Wir saßen also zusammen in einem Café frühstückten Croissants, Brötchen, Wurst, Käse, Aufstrich und Rührei. Ich mit Chai Latte, der Freund mit Kaffee. Und dazwischen saß unser kleiner Junge, mümmelte an Gurke und Melone herum. Als er keine Lust mehr darauf hatte, stillte ich ihn und dann machten wir uns auch schon wieder auf den Weg. Das fühlte sich so perfekt an.
Das war das erste Mal seit der Geburt, dass wir auswärts gegessen haben. Ich habe das sehr genossen!

Ich freue mich einfach riesig über diese Entwicklung, die wir gemacht haben. Ich bin viel entspannter und routinierter geworden. Wenn er wach wird, wird er eben wach. Wenn er Hunger hat, stille ich ihn. Die Nische war da natürlich schon komfortabel, aber mittlerweile klappt das diskret Stillen ganz gut.
Vor ein paar Monaten war das noch ganz weit weg. Da hätte das Baby in der Trage wahrscheinlich alles verschlafen, aber allein der Gedanke, es könnte wach werden und stillen wollen, stresste mich so, dass ich gar nicht auf die Idee kam auswärts Essen zu gehen.

Mamaradar

Am Wochenende waren wir zu einer Hochzeitsfeier eingeladen. Es war richtig schön mal wieder abends unter Menschen zu sein.
Das frisch gebackene Ehepaar feierte bei sich Zuhause eine Gartenparty, das war richtig toll und super praktisch, denn dank eigenem Babymädchen war vorhanden, was das Babyherz begehrt und für mich äußerst praktisch ist, wie ein Kinderzimmer, in dem man in Ruhe stillen und wickeln kann.

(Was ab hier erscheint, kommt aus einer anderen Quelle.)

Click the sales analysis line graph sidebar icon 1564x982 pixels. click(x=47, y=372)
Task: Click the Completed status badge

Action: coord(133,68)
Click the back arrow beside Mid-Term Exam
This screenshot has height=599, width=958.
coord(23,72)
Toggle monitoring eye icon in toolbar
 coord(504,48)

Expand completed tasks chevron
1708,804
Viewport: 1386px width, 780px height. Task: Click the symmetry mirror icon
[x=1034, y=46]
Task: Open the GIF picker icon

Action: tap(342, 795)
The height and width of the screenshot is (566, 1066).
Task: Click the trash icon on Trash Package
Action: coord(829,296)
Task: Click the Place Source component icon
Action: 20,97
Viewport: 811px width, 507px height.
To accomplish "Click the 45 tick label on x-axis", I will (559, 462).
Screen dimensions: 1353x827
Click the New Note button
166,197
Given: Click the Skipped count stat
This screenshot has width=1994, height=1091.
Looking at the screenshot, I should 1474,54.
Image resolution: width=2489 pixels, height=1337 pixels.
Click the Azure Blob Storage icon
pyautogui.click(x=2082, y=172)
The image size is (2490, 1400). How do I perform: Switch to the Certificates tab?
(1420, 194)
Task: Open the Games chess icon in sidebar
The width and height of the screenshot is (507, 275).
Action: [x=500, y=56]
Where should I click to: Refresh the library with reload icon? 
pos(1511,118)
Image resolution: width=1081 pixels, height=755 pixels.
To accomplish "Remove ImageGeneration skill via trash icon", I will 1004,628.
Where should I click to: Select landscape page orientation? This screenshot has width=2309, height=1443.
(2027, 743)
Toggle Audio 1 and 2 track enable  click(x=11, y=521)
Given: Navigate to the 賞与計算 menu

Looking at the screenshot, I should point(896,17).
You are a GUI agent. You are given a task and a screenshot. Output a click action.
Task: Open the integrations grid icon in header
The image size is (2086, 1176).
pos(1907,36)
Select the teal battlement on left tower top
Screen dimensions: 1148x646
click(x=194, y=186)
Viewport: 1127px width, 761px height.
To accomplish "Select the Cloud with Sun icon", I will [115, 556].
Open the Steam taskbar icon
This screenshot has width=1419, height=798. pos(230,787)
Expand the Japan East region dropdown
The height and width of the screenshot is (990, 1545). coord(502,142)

Ich stand mit der Braut gerade in der Küche als ich ein leises Aufweinen hörte. Das war jetzt nicht so besonders, denn neben den vielen großen, waren auch ein paar kleine Menschen da.
Aber ich wusste sofort, dass es der kleine Mann war, der seinen Unmut äußerte und das obwohl ich überhaupt nicht darauf geachtet hatte, denn bei seinem Papa war er ja gut aufgehoben.
Dieser Moment war für mich völlig überraschend und hat mich auch ziemlich glücklich gemacht, denn bisher habe ich das noch nie so erlebt.

Ich weiß noch wie ich im Krankenhaus bei jedem Weinen dachte, es sei mein Baby als er gewogen wurde. Und jetzt hörte ich ein einmaliges Moppern trotz ordentlicher Geräuschkulisse.

Das fühlte sich toll ein. Ich hab also auch so ein Mamaradar.